Beauty dropped her hard hat. “Three months? The contract has a penalty clause! If we don’t finish Phase 1 in 30 days, we lose everything! We lose the house!”
Zweli stepped forward. He recognised the look in the inspector’s eye. It was fear. Someone had squeezed this man.
“Who filed the report?” Zweli asked calmly.
“It… it is anonymous,” the inspector stammered.
“The Architect”, Zweli whispered to himself. The Viper failed, so the enemy moved to bureaucracy.
Suddenly, Beauty’s phone rang. It was Comfort Sindane’s assistant from the Emoyeni Group.
“Mrs Masilela,” the voice said. “We have just been notified of the stop-work order. This is a breach of contract. Mrs Madden is calling an emergency meeting. If the site isn’t active by 5 PM today, Emoyeni is pulling the deal.”
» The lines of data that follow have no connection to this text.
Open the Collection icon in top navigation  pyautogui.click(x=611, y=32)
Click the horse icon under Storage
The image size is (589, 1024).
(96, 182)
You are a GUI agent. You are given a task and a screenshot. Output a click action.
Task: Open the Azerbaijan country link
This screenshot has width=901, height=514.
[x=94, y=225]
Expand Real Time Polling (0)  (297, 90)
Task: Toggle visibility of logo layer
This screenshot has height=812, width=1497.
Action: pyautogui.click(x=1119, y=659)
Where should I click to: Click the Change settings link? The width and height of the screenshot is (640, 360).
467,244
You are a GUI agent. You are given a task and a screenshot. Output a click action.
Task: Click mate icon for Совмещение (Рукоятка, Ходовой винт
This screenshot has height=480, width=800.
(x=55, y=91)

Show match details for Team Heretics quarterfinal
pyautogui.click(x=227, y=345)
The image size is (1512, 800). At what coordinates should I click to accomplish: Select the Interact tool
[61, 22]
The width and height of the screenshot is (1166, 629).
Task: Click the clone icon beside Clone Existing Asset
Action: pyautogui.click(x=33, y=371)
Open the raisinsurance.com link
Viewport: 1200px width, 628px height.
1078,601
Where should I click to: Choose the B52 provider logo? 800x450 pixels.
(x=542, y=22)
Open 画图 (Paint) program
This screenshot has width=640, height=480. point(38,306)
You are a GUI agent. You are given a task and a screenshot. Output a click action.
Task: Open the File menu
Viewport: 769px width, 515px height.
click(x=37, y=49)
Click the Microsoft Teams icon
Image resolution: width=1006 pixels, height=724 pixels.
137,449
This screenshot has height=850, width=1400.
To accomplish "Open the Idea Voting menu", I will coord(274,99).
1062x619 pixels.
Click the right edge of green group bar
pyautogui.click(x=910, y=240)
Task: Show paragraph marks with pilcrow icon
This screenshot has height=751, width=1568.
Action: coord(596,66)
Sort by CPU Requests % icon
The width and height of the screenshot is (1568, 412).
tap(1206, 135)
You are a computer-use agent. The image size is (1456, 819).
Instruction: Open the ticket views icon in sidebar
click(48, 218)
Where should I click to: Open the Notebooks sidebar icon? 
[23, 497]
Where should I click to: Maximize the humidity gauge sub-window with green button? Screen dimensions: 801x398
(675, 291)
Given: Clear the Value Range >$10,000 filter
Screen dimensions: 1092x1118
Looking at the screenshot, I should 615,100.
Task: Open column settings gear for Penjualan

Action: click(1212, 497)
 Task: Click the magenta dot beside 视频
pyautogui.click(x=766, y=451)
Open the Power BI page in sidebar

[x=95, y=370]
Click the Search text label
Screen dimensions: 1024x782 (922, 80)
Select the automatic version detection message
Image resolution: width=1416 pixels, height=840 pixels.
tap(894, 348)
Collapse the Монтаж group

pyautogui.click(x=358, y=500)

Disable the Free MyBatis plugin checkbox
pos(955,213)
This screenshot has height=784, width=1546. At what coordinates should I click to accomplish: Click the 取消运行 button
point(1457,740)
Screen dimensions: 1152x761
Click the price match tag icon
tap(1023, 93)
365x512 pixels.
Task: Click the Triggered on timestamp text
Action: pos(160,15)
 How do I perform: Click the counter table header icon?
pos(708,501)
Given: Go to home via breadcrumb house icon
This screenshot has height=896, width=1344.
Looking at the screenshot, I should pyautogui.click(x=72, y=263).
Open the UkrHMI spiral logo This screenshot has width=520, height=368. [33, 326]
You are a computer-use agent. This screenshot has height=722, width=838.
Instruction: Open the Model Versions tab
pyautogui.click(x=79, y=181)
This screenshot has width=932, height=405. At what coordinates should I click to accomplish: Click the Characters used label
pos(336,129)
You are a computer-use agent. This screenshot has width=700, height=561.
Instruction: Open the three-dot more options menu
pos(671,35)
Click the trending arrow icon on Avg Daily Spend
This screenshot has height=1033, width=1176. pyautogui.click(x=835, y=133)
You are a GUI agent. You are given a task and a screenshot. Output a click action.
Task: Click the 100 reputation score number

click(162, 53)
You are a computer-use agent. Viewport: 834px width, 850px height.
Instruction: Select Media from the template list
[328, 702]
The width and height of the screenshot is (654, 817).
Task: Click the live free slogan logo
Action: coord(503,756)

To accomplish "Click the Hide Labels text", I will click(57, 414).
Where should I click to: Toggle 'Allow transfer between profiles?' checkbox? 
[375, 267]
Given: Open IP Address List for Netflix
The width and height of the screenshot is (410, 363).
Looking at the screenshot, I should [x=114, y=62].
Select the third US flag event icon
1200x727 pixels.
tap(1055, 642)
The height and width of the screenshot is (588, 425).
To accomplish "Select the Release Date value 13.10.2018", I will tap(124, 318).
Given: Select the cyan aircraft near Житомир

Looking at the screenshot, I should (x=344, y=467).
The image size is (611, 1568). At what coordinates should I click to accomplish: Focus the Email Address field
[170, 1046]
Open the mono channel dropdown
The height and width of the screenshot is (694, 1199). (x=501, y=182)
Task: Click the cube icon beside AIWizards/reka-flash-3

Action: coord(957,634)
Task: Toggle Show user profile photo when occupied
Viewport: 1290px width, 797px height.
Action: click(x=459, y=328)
Beauty looked at Zweli, panic rising in her throat. “Zweli… we are blocked. Legally blocked. Violence can’t fix this. Money can’t fix this. The government has shut us down.”
Zweli looked at the inspector, then at the sealed gate. He knew he could call the Minister of Labour—his father knew everyone—but that would take days. They had hours.
He needed a miracle. Or he needed alchemy.
He remembered a chapter in the Book of the Golden Lotus: “To move the mountain, one must first convince the stone it is water.”
Zweli looked at the ground where the inspector claimed the “instability” was.
“Inspector,” Zweli said, a crazy idea forming. “You said the ground is unstable? What if I prove to you, right now, that this ground is harder than concrete?”
“How?” the inspector scoffed. “You need a drill rig and a lab.”
“No,” Zweli said, unbuttoning his cuffs. “I need a sledgehammer. And I need you to watch.”